Move a significant portion of the CPS-3 to an online participant portal to gather data more frequently in a more timely manner.
The overarching goal of the American Cancer Society as a whole is to free the world from cancer. As part of that, they focus on prevention, survivorship, help guide decisions that impact people's daily lives. To assist with this overarching goal, the ACS has partnered with QuestionPro Communities to supplement the traditional 12-20 page surveys sent every three years with an online participant portal.
The Cancer Prevention Study (CPS)-3 is the cohort of a modern era. The American Cancer Society's Epidemiology Research Program invited men and women between the ages of 30 and 65 who had no personal history of cancer to join this historic research study. The ultimate goal was to enroll at least 300,000 adults from various racial and ethnic backgrounds from across the United States and Puerto Rico. In December 2013, they completed the initial recruitment of CPS-3, with over 304,000 participants.

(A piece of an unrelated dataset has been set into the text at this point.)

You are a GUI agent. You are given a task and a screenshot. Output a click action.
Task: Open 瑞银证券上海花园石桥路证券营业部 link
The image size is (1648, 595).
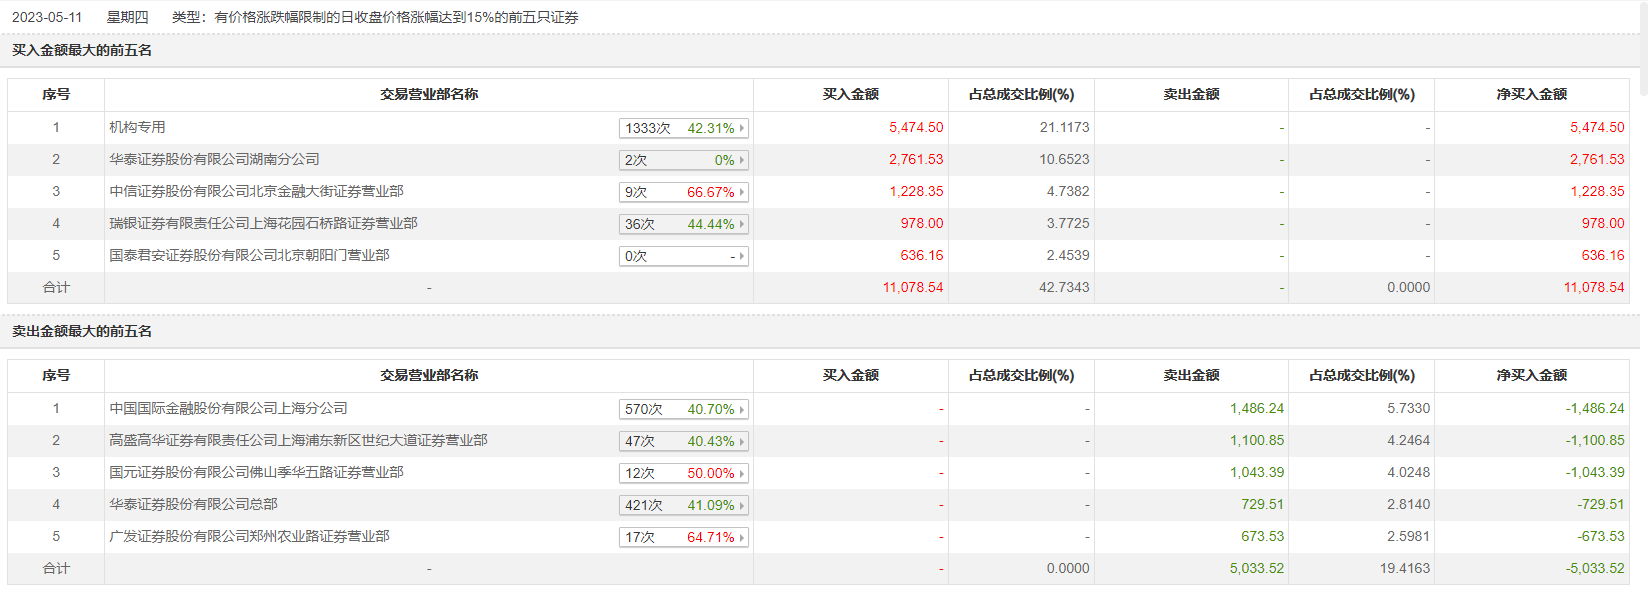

Currently, every three years, participants of the CPS-3 cohort receive a 12-20 page paper survey or online link that can take up to 45min to complete. With the implementation of a participant portal, the ACS is looking to touch base with participants more often but with shorter surveys and quick feedback opportunities. This empowers ACS to gather insights frequently to make critical decisions with speed and accuracy.
Using this method, the ACS can test how participants like engaging with their organization once a month (as opposed to every three years) while also testing different platform functionalities.
Over the next few years, participants will be mostly moved online, and a combination of paper and online surveys will continue being used for the large survey conducted every three years.